<<<<

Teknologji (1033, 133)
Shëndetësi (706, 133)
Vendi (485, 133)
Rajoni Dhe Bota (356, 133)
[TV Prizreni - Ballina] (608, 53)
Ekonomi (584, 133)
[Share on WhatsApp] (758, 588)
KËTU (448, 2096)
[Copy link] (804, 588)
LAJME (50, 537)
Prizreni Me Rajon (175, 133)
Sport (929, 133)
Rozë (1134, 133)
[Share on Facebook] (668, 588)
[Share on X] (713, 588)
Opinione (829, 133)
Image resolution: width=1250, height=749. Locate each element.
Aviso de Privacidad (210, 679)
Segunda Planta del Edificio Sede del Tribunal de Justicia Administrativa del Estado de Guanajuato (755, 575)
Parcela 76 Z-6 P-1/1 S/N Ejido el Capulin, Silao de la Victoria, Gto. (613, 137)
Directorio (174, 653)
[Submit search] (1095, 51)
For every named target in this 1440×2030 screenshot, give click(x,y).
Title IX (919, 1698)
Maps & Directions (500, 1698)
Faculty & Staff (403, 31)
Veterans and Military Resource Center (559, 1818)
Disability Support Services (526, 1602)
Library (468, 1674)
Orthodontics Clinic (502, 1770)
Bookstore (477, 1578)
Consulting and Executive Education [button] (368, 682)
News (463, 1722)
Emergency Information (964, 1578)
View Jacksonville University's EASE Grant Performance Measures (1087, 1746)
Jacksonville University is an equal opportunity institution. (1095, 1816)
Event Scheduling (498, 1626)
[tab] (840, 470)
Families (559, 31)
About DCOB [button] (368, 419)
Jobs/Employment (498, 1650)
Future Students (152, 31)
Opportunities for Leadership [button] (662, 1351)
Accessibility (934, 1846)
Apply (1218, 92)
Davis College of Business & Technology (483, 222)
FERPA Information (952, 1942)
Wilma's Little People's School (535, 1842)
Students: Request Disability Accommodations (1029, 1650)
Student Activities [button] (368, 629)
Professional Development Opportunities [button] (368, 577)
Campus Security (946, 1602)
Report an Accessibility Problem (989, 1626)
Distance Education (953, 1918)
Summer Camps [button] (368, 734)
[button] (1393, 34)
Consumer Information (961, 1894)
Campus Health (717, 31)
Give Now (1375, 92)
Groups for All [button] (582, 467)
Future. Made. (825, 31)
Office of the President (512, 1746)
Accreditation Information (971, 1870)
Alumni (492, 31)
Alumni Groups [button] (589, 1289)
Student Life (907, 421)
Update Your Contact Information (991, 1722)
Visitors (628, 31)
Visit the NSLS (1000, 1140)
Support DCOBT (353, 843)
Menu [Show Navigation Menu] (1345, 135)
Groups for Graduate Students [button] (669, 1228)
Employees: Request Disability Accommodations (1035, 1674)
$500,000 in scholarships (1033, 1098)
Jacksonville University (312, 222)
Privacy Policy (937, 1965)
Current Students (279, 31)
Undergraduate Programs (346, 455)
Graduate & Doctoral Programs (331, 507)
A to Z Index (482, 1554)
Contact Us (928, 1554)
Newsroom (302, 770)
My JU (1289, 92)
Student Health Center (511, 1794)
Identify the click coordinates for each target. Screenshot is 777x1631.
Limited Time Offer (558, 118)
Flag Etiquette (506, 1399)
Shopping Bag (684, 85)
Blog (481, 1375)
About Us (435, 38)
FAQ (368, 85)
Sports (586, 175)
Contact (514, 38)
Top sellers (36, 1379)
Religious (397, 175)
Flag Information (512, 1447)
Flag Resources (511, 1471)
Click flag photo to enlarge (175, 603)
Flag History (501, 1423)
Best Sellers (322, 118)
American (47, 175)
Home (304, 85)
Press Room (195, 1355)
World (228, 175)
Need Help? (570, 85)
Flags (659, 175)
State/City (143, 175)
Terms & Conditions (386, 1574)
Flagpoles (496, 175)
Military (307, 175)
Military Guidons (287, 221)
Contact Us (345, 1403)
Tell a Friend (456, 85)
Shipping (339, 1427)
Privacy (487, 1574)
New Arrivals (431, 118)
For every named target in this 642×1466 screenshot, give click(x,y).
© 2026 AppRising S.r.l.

>>>>

**Task details**
Rewrite the lines above, putting "Cart" wherever "Shopping Bag" appears and changing nothing else.

**Output of the task**
Teknologji (1033, 133)
Shëndetësi (706, 133)
Vendi (485, 133)
Rajoni Dhe Bota (356, 133)
[TV Prizreni - Ballina] (608, 53)
Ekonomi (584, 133)
[Share on WhatsApp] (758, 588)
KËTU (448, 2096)
[Copy link] (804, 588)
LAJME (50, 537)
Prizreni Me Rajon (175, 133)
Sport (929, 133)
Rozë (1134, 133)
[Share on Facebook] (668, 588)
[Share on X] (713, 588)
Opinione (829, 133)
Image resolution: width=1250, height=749. Locate each element.
Aviso de Privacidad (210, 679)
Segunda Planta del Edificio Sede del Tribunal de Justicia Administrativa del Estado de Guanajuato (755, 575)
Parcela 76 Z-6 P-1/1 S/N Ejido el Capulin, Silao de la Victoria, Gto. (613, 137)
Directorio (174, 653)
[Submit search] (1095, 51)
For every named target in this 1440×2030 screenshot, give click(x,y).
Title IX (919, 1698)
Maps & Directions (500, 1698)
Faculty & Staff (403, 31)
Veterans and Military Resource Center (559, 1818)
Disability Support Services (526, 1602)
Library (468, 1674)
Orthodontics Clinic (502, 1770)
Bookstore (477, 1578)
Consulting and Executive Education [button] (368, 682)
News (463, 1722)
Emergency Information (964, 1578)
View Jacksonville University's EASE Grant Performance Measures (1087, 1746)
Jacksonville University is an equal opportunity institution. (1095, 1816)
Event Scheduling (498, 1626)
[tab] (840, 470)
Families (559, 31)
About DCOB [button] (368, 419)
Jobs/Employment (498, 1650)
Future Students (152, 31)
Opportunities for Leadership [button] (662, 1351)
Accessibility (934, 1846)
Apply (1218, 92)
Davis College of Business & Technology (483, 222)
FERPA Information (952, 1942)
Wilma's Little People's School (535, 1842)
Students: Request Disability Accommodations (1029, 1650)
Student Activities [button] (368, 629)
Professional Development Opportunities [button] (368, 577)
Campus Security (946, 1602)
Report an Accessibility Problem (989, 1626)
Distance Education (953, 1918)
Summer Camps [button] (368, 734)
[button] (1393, 34)
Consumer Information (961, 1894)
Campus Health (717, 31)
Give Now (1375, 92)
Groups for All [button] (582, 467)
Future. Made. (825, 31)
Office of the President (512, 1746)
Accreditation Information (971, 1870)
Alumni (492, 31)
Alumni Groups [button] (589, 1289)
Student Life (907, 421)
Update Your Contact Information (991, 1722)
Visitors (628, 31)
Visit the NSLS (1000, 1140)
Support DCOBT (353, 843)
Menu [Show Navigation Menu] (1345, 135)
Groups for Graduate Students [button] (669, 1228)
Employees: Request Disability Accommodations (1035, 1674)
$500,000 in scholarships (1033, 1098)
Jacksonville University (312, 222)
Privacy Policy (937, 1965)
Current Students (279, 31)
Undergraduate Programs (346, 455)
Graduate & Doctoral Programs (331, 507)
A to Z Index (482, 1554)
Contact Us (928, 1554)
Newsroom (302, 770)
My JU (1289, 92)
Student Health Center (511, 1794)
Identify the click coordinates for each target. Screenshot is 777x1631.
Limited Time Offer (558, 118)
Flag Etiquette (506, 1399)
Cart (684, 85)
Blog (481, 1375)
About Us (435, 38)
FAQ (368, 85)
Sports (586, 175)
Contact (514, 38)
Top sellers (36, 1379)
Religious (397, 175)
Flag Information (512, 1447)
Flag Resources (511, 1471)
Click flag photo to enlarge (175, 603)
Flag History (501, 1423)
Best Sellers (322, 118)
American (47, 175)
Home (304, 85)
Press Room (195, 1355)
World (228, 175)
Need Help? (570, 85)
Flags (659, 175)
State/City (143, 175)
Terms & Conditions (386, 1574)
Flagpoles (496, 175)
Military (307, 175)
Military Guidons (287, 221)
Contact Us (345, 1403)
Tell a Friend (456, 85)
Shipping (339, 1427)
Privacy (487, 1574)
New Arrivals (431, 118)
For every named target in this 642×1466 screenshot, give click(x,y).
© 2026 AppRising S.r.l.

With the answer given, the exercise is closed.